How should you walk in that space and know
Nothing of the madness of space,
Nothing of its jocular procreations?
Throw the lights away. Nothing must stand
Between you and the shapes you take
When the crust of shape has been destroyed.
You as you are? You are yourself.
The blue guitar surprises you.
Things never are the way they seem they are. Not on the blue guitar... not on any guitar. Not ever. They just are the way they are.
But, and this is a big but, we will always see them the way we choose to see them. I was going to quote a poem from Irving Layton but it's too depressing. Basically though, it's about his cat which is dying. He takes it outside and lays it on the grass. He watches, through the window indoors, as it takes its last breath. And then what seems another last breath. But is it another? Or is it the indifferent wind fluffing its coat? For the reader, it should not be important as to what really is... it should be important to know what the speaker thinks; for the speaker of the poem, that naturally occurring Schrodingeresque paradox is everything--this is a conclusion that Layton doesn't make that too clear for his reader.
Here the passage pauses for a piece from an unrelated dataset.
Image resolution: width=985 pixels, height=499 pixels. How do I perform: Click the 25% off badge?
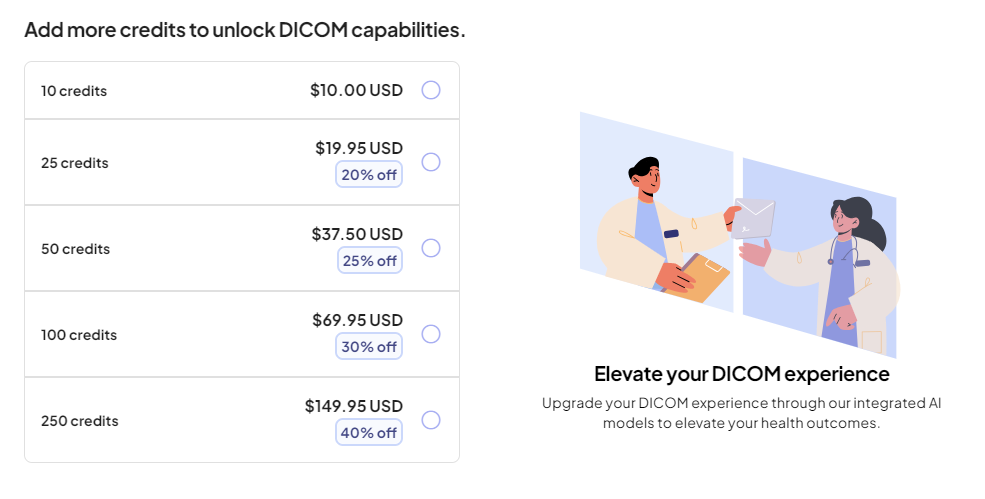pyautogui.click(x=369, y=261)
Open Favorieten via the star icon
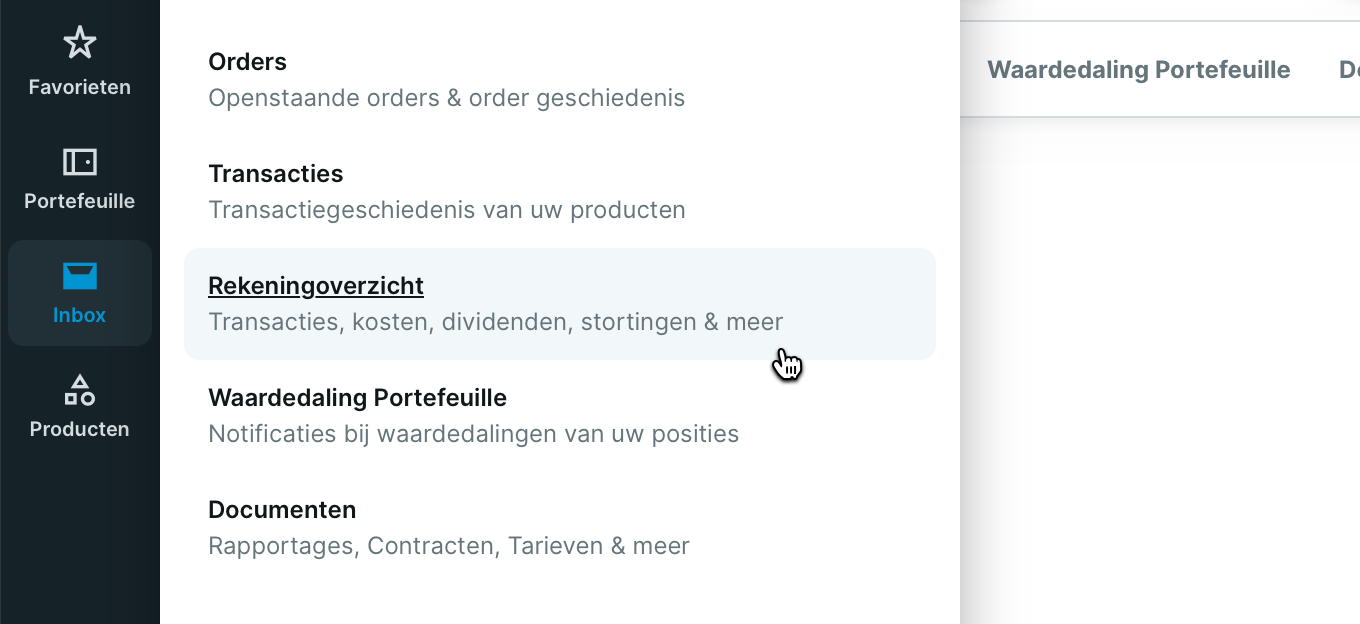This screenshot has height=624, width=1360. pos(79,42)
He implies that it's just the wind making the cat seem to breath... just as the wind throws a twisted leaf between the cat's limp paws (as if it were playing); it lets the wind fluff the cat's coat and makes the speaker believe it's still breathing, still playing; that it's something that was suddenly becoming again... maybe. Layton leaves it to the reader to decide which way to interpret the scene... to hope, for himself, the cat either dead or alive. And so, objectively, it's both (Schrodinger). But subjectively, one or the other. And each person who reads that Layton poem is left to play upon his own guitar of a colour of his own choosing... gloriously, agonisingly, and frustratingly free to chose the speaker's fate. It's a brutal poem really. Brutal because suddenly the reader is suddenly made a god of that poem's universe.
And we're left to hope that there'll be a way for us to make our way. That tomorrow will be easier than today. That, after all, there's something to wonder at... if only a wall. But at least a wall. At the very least a wall. When that ends and becomes a plain... well, what's left but wandering? And after 40 days and 40 nights... what? Purity? But a purity of what? We must question what we are being absolved of as pain passes to memory and memory to forgetfullness. Is it an absolution of reason? Of intent? Of justification?
Time heals. Yes. But is that enough? Is it enough? Is it ever enough?
I hope so. I miss her already. She hasn't left yet. I haven't moved on yet. But I miss her. And so I stand. Waving. But not moving. Still. Hoping for, perhaps, a breath of wind to fluff my flaccid plumes.